The Golden Child by Wendy James

It’s not often I read a book that makes me feel grateful that I’m not young anymore.  I’m grateful not to be a teenager in the digital age, and grateful that my parenting of a teenager was complete before social media became ubiquitous.

The Golden Child by Wendy James

‘It could have been a whole lot worse.’
Beth Mahony and her husband Dan have been living in New Jersey, USA for long enough for their daughters Lucy and Charlotte (Charlie) to consider it home. So, while Beth is initially delighted when Dan tells her that they will be returning home to Australia, Lucy and Charlie are not. Beth hasn’t been able to work in the USA, and part of her energy has been spent blogging as Lizzy on Beth used to be a journalist, and this is one way to practice her communication skills.
But Lizzy’s online life and Beth’s real life diverge once the family move back to Australia. Beth had hoped that they’d move to Sydney, but instead they are heading to Newcastle where Dan’s mother lives. Beth’s mother isn’t far away either, and the prospect of having them both so close is not one that Beth looks forward to.

And then there’s the girls. Charlie seems the most upset about moving to Australia, while Lucy seems more accepting. The girls are growing up, becoming more independent. Just before they leave the USA, there’s an incident involving one of the girls. It has Beth wondering, but there’s so much to do to move the family back to Australia, and surely it was just an accident?

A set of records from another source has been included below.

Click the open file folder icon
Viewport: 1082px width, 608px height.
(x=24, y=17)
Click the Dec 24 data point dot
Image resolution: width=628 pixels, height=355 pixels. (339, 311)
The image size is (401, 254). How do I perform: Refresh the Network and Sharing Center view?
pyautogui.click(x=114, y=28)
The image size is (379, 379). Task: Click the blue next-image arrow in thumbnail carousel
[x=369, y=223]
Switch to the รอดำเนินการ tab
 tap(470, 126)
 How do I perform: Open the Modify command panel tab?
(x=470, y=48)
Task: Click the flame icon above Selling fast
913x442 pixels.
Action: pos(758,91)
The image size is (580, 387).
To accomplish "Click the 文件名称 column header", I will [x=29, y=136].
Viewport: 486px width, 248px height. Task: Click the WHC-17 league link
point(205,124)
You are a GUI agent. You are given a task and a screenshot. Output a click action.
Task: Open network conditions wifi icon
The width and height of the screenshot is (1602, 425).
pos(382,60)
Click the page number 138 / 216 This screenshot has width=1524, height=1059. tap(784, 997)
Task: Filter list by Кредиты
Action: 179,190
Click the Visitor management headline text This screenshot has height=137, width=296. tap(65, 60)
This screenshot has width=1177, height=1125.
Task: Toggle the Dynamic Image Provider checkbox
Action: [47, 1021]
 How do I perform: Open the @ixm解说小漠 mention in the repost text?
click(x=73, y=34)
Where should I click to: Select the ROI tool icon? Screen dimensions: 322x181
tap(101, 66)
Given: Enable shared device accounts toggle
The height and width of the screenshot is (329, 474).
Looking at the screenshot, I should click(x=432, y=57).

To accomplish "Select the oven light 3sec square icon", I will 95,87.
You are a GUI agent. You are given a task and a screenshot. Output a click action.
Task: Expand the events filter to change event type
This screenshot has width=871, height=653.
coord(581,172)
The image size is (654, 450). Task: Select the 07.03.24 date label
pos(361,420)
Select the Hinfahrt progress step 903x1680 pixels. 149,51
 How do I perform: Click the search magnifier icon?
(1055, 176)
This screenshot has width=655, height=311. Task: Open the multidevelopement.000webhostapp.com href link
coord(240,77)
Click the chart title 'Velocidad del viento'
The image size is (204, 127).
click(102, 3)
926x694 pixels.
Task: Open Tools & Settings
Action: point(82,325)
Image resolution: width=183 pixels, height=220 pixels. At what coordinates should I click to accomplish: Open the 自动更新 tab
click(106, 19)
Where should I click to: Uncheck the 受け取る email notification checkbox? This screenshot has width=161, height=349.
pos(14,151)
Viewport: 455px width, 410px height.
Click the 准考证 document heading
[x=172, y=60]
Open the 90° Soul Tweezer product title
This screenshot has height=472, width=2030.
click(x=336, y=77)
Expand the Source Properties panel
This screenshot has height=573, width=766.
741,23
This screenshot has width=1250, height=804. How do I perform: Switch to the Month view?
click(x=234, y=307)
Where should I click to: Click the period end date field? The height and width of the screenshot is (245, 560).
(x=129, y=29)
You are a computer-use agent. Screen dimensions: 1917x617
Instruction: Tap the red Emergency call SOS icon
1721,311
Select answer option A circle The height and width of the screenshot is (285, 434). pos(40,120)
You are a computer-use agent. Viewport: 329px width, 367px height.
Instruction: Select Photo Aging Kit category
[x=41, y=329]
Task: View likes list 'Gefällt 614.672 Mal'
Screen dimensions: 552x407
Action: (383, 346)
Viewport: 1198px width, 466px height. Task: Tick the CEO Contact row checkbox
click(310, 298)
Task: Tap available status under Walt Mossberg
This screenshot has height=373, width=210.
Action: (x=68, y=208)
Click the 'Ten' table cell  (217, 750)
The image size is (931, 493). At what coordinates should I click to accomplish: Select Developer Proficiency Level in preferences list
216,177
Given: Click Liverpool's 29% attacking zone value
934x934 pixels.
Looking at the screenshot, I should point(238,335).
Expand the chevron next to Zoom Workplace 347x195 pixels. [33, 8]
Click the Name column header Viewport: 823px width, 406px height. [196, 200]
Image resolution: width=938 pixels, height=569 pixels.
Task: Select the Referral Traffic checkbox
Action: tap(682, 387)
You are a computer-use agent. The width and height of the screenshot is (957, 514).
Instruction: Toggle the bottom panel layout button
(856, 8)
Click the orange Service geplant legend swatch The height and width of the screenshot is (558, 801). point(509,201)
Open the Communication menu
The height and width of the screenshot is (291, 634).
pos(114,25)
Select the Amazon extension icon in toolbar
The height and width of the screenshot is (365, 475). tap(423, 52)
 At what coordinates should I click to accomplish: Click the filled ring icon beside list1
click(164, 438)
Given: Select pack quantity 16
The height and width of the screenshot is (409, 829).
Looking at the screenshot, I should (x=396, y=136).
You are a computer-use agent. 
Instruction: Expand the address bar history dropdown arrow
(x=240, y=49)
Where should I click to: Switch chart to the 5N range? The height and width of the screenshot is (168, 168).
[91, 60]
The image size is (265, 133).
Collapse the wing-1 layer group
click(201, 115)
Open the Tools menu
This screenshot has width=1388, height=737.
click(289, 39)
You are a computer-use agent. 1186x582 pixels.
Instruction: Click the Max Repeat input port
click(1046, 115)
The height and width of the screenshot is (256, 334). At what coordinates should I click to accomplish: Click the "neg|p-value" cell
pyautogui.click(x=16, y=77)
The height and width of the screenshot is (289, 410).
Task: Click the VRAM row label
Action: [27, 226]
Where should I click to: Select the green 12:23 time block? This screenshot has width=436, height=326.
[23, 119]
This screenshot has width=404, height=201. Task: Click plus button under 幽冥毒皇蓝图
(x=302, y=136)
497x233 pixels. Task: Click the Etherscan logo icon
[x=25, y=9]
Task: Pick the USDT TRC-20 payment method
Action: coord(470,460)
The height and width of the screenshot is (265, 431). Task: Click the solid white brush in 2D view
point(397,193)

In Australia, with Lucy and Charlie in a private high school, in a big house in need of renovation, Beth starts blogging again. She enjoys the contact with her followers around the world. Beth’s thinking, too, about getting a job. The girls are old enough to be a little more independent, and Dan’s mother is close by. Beth has met another mother, and their daughters are in the same class. New friendships?

And then, just when things seem to be settling, the world turns upside down. A classmate is bullied, both in person and on social media. It seems that one of Beth’s daughters may have been the ringleader. What has happened, and why?

‘Nobody could call it bullying …’

The novel shifts between Beth, her blog as Lizzy and a series of posts on a website (known as GOLDENCHILD.COM) by ‘I’m a girl who knows how to get what she wants and likes to share.’ Part of the mystery is working out exactly who the Golden Child is. As the story unfolds, the claustrophobic world of teenaged girls with their rigid rules about acceptance and ostracism makes me grateful that these particular years are many decades behind me. The availability and use of social media makes it all so intense, so hard to escape.

There are twists in this story, twists which kept me wondering and reading. I found this novel absorbing, and confronting. Just how well do we know our children?